NEWPORT NEWS, Va. (AP) - To prosecutors, Michael Vick is a ruthless participant in a dogfighting operation.
To people living in the poor, crime-ridden neighborhood where Vick grew up, he is a generous benefactor who provides school supplies and athletic uniforms to local kids and buys air conditioners for housing-project residents suffering through Virginia's sweltering summers.
That is why they're sure that "Ookie," as he's known to childhood pals, is innocent.
"He's a good person. He's making a difference in the community," Misha Brown said Tuesday as she dropped off her children at the same Boys & Girls Club where the 27-year-old Vick honed the athletic skills that made him the No. 1 pick in the 2001 NFL draft.

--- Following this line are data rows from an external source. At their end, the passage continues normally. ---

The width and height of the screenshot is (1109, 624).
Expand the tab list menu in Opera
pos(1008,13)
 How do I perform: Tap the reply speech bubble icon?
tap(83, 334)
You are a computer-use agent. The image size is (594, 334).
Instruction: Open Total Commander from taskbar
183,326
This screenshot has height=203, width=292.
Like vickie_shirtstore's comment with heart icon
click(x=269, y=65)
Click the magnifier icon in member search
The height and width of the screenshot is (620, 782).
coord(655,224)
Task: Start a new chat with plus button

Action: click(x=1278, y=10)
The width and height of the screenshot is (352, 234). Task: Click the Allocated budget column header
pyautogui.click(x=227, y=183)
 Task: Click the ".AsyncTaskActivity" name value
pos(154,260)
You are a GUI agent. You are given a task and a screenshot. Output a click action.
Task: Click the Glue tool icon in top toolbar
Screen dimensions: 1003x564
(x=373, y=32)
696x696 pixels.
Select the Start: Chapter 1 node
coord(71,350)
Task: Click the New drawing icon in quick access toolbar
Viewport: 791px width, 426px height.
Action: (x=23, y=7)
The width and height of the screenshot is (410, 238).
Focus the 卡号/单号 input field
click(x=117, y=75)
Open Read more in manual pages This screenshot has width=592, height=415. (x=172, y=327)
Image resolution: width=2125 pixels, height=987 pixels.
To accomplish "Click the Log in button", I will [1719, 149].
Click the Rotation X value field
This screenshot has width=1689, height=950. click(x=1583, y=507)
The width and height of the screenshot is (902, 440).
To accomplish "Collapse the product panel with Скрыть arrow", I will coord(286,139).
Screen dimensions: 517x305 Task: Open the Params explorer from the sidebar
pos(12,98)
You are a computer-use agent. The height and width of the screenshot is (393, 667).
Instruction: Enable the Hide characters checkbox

Though Brown has never met the Atlanta Falcons quarterback, she sings his praises. Without his generosity, she said, her children and others in the East End neighborhood would not have had backpacks and other supplies for school last year
"There should be more role models like him," she said.
Vick and three other men are to be arraigned Thursday in federal court in Richmond, accused of a conspiracy involving competitive dogfighting, procuring and training pit bulls for fighting, and conducting the enterprise across state lines.
The dogs fought at a property Vick owned in rural Surry County and, the indictment alleges, animals too weak to fight were hanged, drowned, shot to death or electrocuted.
There's no way Vick would be involved in something like that, said 29-year-old Anthony Cypress, who lives in the housing project where Vick was raised and said he played pickup basketball with him.
"Michael Vick is a good guy," Cypress said as he checked on laundry drying on a clothesline among the rows of identical blue and off-white housing units near a shipyard and coal piers. "I know he loves animals. Why he would throw them in a ring and try to kill them, I don't know."
Cypress said his 10-year-old son, Christopher, plays football for the Boys & Girls Club wearing a uniform, helmet and cleats provided by Vick. So do many of the other kids at the club, where Vick funds a lot of activities without making a fuss, he said.
So important was the Boys & Girls Club to Vick that he went there to announce his decision to leave Virginia Tech after just two seasons to enter the NFL draft. The club, he said then, helped keep him off the streets.
Vick's mentor there, James "Poo" Johnson, has known Vick since the football star was 7.
"He's being portrayed now sort of like a monster, but that's not him," said Johnson, now assistant chief executive officer of Boys & Girls Clubs of the Virginia Peninsula, said in a telephone interview. "I know his heart."
Travis Baptist, who said he knows Vick from the neighborhood, declared "Ookie is innocent!" when asked about the charges.
Vick never has forgotten his roots and might be a victim of his loyalty to the old neighborhood, Baptist said.
"He's just caught up with dudes, by still being good to the people in his neighborhood, hanging around his little team, his group of guys he likes to be around," Baptist said.
Jimmie Espich, who taught Vick English at Warwick High School, remembered him as a quiet, self-contained student with a sunny personality who earned mostly Bs.
"Michael had a dignity about him," Espich said in a telephone interview.
During the spring of Vick's senior year, the school's football coach arranged a meeting with Vick and his teachers. Espich said the teachers talked to Vick about the importance of working hard until the end, not just in high school but in life.
"I remember saying that ... there were going to be a lot of temptations in life, especially if he became this great athlete, and that he needed to begin practicing saying 'no' and not doing what the crowd was doing," she said.
"I guess I should have written it on his forehead."
AP sports writer Hank Kurz Jr. in Richmond contributed to this report.